Citation Numbers: 132 A.D.2d 950, 518 N.Y.S.2d 366, 1987 N.Y. App. Div. LEXIS 49406
Filed Date: 7/10/1987
Status: Precedential
Modified Date: 10/28/2024
Order unanimously affirmed without costs. Memorandum: It is a well-established general rule that one who hires an independent contractor to do work is not liable for the negligence of the contractor or of the contractor’s employee (see, McDonald v Shell Oil Co., 20 NY2d 160, 166; Restatement [Second] of Torts § 409; Prosser and Keeton, Torts § 71, at 509 [5th ed 1984]; 1 NY PJI2d 579). Although there are a number of exceptions to this general rule (see, e.g., Schwartz v Merola Bros. Constr.

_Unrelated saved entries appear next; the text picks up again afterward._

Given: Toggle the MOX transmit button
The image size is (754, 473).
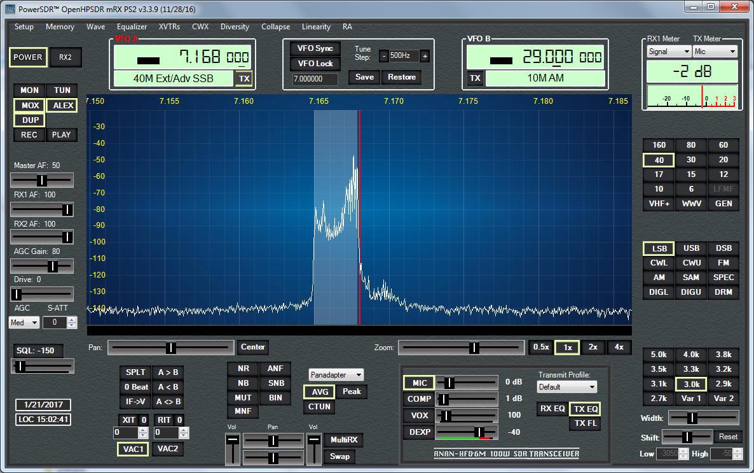Looking at the screenshot, I should click(x=30, y=106).
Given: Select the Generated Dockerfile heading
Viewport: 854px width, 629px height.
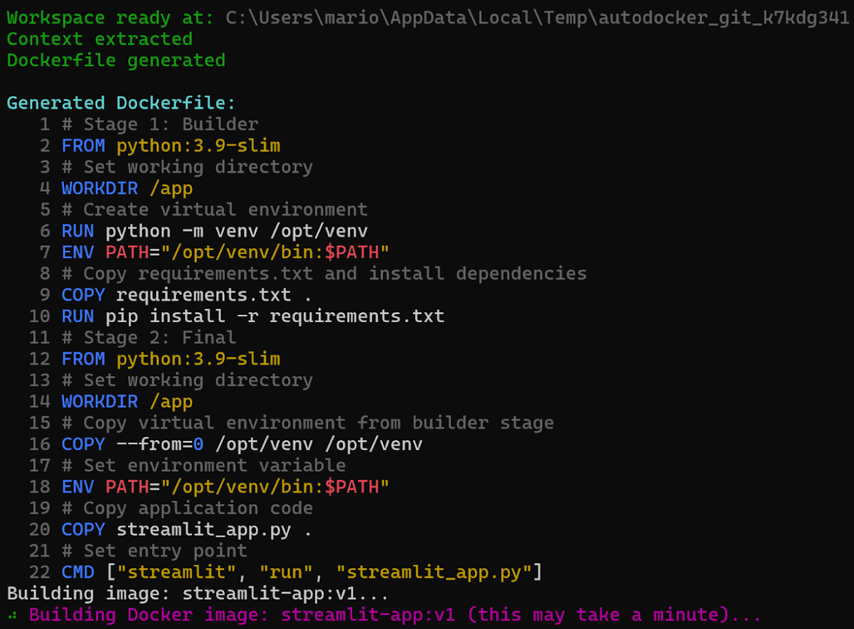Looking at the screenshot, I should (120, 103).
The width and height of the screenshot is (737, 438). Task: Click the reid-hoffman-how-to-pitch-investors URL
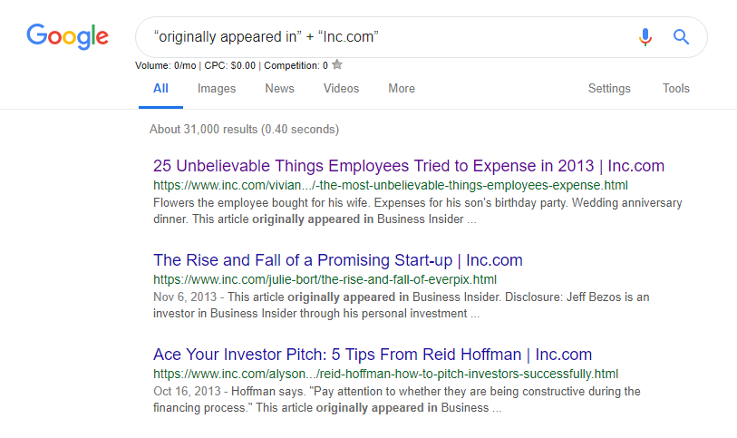[x=385, y=374]
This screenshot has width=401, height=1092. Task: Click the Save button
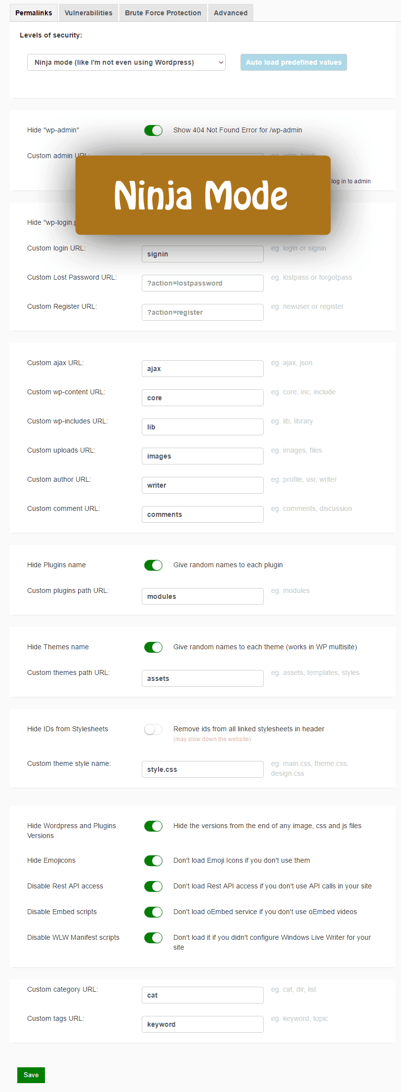click(x=31, y=1075)
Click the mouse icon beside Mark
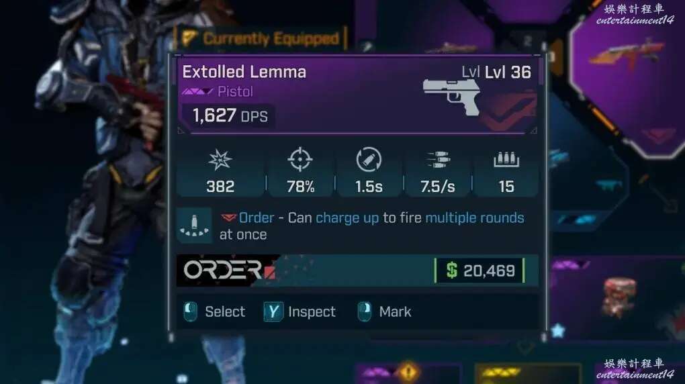 click(365, 311)
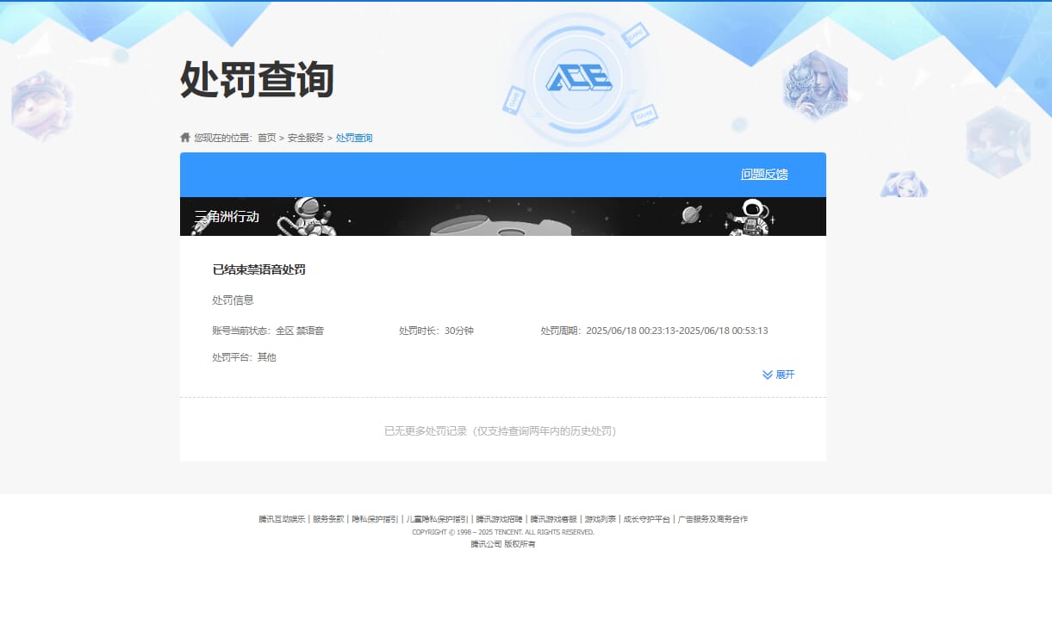
Task: Open the 隐私保护指引 footer link
Action: coord(375,519)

Corp., 290 NY 145; Wright v Tudor City Twelfth Unit, 276 NY 303, 307; Kojic v City of New York, 76 AD2d 828, 830; 1 NY PJI2d 579), on this record, we conclude that plaintiff has failed to present proof sufficient to raise a triable issue of fact whether any such exception applies in this case. (Appeal from order of Supreme Court, Oneida County, Grow, J. — summary judgment.) Present — Callahan, J. P., Doerr, Denman, Pine and Davis, JJ.